Problem requirements
In the article on the Chair's duties, swap "the Chair" for "the Board Chair" and copy out the part between "The Judge was" and "in these areas.", inclusive.

By Gavin Robertson, Principal, Corporate Governance
I recently wrote in an article for PLN that a strong corporate culture underpinning effective governance practices is more important than ever in this pandemic and post-pandemic era, not just for listed entities but for all large entities with operations across the Pacific.
A recent decision by the Federal Court of Australia has laid responsibility for these matters on the shoulders of the Chair of the Board of Directors. This judgement could prove persuasive for courts in the Pacific.
In Australian Securities and Investments Commission -v- Mitchell (No. 2)  FCA1098 (31 July 2020,) Beach J analysed the role and responsibility of the Chair. Amongst other things he stated the Chair may have greater responsibility than other Directors for defining and ensuring that the Board sets out and implements the corporate culture of the organisation. In describing “corporate culture” he referred to the Australian Commonwealth Criminal Code where it is defined as “an attitude, policy, rule, course of conduct or practice existing within the body corporate generally”.
He went on to say that the Chair may have a greater responsibility than other Directors for defining and ensuring that the Board sets and implements appropriate corporate governance structures within the organisation. In describing corporate governance structures, he referred to the Commissioner’s description in the HIH Royal Commission of “the framework of rules, relationships, systems and mechanisms under which authority is exercised and controlled within the corporation and under which it is accountable.”
The Judge was not as definite about these responsibilities as he was about other responsibilities of the Chair. However, the fact that they were included amongst the mandatory responsibilities makes clear that the Chair is responsible for ensuring that appropriate policies and procedures are put in place either by taking responsibility for doing so himself or herself, or at the very least ensuring that responsibility is appropriately delegated within the organisation, and for supervising activities in these areas.
For large companies operating across the Pacific often in remote locations, these responsibilities are onerous. Recent press reports in Australia concerning cultural issues within one of its largest corporations, AMP, highlights the importance of prioritising these matters and ensuring that they are effectively dealt with in the organisation.
It should now be clear to all that corporate culture and governance can no longer be regarded as a box-ticking exercise to satisfy the regulator and institutional shareholders. Failure can have significant reputational and financial consequences for the corporation. The spotlight is now clearly on the Board Chair.

Dataset excerpts
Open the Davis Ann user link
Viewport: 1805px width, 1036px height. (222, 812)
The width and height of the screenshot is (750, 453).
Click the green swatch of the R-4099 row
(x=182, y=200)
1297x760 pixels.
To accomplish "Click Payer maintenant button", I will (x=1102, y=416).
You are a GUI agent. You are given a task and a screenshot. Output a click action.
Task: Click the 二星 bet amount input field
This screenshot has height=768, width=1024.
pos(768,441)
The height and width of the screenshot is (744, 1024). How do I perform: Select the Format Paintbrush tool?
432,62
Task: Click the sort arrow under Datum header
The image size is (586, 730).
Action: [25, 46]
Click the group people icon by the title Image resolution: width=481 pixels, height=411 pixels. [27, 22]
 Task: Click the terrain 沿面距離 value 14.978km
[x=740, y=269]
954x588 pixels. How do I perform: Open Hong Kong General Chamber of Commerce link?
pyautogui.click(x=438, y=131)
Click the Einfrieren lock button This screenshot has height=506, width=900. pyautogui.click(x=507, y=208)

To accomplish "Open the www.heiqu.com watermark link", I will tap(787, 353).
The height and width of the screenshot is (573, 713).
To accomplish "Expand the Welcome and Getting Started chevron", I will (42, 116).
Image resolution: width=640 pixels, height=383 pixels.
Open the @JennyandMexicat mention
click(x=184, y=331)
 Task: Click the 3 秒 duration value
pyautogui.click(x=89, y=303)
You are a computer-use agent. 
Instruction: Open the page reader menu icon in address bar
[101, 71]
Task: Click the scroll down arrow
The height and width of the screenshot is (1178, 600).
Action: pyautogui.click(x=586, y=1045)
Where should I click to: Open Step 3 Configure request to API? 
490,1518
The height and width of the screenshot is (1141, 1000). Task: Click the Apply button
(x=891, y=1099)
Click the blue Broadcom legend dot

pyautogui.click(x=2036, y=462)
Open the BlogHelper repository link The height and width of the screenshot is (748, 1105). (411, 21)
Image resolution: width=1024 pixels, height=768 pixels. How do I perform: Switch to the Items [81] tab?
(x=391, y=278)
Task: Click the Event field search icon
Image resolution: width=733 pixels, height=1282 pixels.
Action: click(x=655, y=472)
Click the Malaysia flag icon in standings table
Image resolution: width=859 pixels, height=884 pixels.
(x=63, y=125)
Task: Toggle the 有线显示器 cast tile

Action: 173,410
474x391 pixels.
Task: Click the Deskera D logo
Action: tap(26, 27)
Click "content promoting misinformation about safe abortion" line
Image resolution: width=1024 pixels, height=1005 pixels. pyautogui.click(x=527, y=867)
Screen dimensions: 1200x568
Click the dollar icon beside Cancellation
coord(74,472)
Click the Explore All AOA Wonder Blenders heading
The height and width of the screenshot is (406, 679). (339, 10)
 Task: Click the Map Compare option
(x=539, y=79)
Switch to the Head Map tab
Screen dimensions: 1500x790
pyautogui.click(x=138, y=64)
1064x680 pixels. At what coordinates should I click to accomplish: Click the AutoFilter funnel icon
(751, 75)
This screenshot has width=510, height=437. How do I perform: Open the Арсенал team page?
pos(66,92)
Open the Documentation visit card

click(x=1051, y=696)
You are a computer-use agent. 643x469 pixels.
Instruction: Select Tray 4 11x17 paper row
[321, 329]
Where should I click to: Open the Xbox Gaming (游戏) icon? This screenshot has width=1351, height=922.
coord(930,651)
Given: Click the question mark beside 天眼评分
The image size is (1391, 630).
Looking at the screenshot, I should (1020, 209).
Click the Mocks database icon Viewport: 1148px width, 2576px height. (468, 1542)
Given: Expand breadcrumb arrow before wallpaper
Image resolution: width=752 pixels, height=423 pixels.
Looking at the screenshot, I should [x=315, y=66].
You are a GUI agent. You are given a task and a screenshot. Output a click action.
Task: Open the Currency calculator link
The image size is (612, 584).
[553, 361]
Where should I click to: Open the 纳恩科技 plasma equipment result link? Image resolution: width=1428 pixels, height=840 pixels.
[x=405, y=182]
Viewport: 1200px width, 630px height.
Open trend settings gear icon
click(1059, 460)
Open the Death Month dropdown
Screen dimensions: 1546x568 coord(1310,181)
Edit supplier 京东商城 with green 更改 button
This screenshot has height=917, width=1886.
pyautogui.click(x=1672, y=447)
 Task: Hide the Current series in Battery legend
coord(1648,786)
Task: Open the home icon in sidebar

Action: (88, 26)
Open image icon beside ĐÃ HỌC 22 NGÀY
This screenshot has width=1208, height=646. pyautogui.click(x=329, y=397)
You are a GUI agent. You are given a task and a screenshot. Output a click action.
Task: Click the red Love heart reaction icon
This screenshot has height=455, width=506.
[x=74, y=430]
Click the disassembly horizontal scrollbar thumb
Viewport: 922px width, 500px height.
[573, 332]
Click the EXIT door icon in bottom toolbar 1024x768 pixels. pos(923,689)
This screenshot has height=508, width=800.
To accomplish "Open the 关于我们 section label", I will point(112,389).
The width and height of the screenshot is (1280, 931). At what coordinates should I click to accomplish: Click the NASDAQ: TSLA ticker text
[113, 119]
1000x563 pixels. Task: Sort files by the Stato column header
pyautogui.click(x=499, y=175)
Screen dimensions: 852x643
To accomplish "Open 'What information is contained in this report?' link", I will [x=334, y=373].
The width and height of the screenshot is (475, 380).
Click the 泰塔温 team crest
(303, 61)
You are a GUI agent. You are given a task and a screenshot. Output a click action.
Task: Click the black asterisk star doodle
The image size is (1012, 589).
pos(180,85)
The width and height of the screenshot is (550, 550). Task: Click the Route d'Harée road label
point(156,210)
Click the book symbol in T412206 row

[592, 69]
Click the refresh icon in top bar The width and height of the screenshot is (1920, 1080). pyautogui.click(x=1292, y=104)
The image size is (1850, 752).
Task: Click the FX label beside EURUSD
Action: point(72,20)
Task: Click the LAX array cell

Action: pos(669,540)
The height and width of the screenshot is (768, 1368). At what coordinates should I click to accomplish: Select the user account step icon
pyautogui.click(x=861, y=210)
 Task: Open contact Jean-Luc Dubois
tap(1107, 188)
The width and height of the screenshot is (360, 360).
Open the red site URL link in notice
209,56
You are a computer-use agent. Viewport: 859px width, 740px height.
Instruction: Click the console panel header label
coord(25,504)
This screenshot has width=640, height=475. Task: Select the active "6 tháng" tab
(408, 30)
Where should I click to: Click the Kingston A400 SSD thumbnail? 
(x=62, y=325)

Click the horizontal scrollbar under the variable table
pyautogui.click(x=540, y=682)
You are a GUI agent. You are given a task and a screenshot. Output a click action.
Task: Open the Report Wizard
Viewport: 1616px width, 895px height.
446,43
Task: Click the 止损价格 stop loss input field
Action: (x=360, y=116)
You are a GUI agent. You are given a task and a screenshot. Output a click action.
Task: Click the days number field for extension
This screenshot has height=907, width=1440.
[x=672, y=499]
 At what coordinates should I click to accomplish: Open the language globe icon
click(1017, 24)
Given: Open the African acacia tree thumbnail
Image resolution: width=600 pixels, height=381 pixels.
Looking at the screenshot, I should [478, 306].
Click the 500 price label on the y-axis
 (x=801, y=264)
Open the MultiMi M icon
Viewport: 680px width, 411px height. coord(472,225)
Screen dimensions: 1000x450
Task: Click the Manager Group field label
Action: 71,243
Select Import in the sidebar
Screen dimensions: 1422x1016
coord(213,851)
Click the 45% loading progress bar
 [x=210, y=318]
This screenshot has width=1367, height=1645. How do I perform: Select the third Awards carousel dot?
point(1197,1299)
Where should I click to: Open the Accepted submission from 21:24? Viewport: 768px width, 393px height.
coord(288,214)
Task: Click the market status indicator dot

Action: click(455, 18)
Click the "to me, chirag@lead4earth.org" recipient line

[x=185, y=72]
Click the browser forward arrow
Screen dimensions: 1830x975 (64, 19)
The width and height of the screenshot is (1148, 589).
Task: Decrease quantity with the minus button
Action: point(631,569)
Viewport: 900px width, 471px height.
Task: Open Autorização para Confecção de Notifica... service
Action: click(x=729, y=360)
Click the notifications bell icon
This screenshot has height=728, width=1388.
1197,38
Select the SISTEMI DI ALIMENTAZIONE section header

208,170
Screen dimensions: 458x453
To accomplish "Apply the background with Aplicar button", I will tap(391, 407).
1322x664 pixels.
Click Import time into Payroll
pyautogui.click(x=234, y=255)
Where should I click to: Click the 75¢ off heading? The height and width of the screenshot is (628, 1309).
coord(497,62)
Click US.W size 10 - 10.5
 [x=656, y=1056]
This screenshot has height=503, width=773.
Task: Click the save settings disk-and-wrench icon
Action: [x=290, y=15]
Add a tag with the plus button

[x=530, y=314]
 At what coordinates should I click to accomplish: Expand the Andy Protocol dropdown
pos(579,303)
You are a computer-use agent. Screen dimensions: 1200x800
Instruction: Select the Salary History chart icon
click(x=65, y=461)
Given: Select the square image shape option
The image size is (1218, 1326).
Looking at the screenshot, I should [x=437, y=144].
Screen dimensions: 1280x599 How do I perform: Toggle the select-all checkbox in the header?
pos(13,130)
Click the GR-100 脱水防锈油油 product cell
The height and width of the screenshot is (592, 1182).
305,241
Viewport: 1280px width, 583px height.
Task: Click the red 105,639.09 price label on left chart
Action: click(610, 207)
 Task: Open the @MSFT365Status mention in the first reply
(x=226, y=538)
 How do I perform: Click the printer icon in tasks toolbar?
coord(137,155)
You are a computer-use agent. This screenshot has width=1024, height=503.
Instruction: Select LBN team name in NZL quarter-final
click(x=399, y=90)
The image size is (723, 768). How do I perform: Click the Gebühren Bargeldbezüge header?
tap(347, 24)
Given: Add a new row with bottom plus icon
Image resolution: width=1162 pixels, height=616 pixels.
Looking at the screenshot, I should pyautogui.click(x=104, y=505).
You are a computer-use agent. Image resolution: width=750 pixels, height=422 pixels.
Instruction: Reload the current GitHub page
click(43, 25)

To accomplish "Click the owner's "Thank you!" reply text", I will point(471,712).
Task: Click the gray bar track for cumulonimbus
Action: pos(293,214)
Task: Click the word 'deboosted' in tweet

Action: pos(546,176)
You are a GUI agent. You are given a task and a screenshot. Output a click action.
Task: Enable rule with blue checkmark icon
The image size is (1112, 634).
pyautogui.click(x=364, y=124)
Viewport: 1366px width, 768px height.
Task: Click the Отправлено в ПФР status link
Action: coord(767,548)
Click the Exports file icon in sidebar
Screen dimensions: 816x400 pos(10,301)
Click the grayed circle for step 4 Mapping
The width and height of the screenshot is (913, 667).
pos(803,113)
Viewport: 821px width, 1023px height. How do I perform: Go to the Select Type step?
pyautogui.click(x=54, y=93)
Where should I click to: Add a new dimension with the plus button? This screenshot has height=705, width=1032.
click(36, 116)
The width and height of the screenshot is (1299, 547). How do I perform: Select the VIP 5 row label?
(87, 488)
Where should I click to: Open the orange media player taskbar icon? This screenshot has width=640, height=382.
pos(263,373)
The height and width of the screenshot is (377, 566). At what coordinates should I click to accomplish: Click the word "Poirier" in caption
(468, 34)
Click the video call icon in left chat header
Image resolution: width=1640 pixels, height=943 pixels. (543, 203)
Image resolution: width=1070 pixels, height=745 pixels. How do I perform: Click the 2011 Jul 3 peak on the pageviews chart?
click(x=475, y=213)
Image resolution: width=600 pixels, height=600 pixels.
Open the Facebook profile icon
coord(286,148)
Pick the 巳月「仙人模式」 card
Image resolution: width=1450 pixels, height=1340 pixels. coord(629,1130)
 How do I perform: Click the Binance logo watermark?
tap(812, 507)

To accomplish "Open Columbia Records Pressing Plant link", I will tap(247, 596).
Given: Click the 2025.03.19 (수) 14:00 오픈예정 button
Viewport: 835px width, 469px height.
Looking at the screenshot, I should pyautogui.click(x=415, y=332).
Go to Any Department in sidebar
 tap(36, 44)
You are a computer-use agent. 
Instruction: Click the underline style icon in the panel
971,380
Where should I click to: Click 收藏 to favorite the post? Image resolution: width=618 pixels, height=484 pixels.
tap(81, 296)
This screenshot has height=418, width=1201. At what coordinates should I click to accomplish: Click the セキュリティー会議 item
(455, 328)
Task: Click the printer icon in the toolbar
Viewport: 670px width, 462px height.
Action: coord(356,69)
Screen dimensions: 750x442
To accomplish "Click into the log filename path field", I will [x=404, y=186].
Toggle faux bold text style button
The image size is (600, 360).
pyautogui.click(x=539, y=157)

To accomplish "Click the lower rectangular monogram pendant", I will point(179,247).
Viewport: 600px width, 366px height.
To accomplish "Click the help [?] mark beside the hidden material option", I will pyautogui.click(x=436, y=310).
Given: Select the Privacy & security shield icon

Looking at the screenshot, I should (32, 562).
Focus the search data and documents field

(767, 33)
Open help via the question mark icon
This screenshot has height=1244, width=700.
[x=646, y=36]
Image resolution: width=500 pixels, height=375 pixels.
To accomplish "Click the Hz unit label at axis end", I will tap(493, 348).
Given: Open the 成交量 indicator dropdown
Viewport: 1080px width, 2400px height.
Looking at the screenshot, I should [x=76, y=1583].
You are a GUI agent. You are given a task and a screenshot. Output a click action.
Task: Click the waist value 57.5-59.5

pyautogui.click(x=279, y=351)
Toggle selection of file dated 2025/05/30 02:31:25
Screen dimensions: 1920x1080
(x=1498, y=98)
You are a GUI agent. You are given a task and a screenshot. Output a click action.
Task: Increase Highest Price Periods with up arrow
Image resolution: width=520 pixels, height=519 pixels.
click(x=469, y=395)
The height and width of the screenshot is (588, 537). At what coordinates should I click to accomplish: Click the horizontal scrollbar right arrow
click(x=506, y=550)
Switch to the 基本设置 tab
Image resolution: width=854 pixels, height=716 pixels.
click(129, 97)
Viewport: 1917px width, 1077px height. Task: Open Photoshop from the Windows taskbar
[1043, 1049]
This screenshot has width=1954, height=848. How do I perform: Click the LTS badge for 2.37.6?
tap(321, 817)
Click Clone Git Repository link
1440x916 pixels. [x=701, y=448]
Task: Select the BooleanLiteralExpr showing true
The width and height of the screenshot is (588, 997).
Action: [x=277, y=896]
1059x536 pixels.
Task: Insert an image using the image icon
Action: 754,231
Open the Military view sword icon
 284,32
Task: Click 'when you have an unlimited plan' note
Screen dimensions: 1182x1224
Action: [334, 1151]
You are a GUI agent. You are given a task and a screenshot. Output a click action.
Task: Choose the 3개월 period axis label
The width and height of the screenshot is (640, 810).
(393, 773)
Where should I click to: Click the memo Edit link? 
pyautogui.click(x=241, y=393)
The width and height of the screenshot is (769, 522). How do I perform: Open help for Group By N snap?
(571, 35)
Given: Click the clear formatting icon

Answer section
The Judge was not as definite about these responsibilities as he was about other responsibilities of the Board Chair. However, the fact that they were included amongst the mandatory responsibilities makes clear that the Board Chair is responsible for ensuring that appropriate policies and procedures are put in place either by taking responsibility for doing so himself or herself, or at the very least ensuring that responsibility is appropriately delegated within the organisation, and for supervising activities in these areas.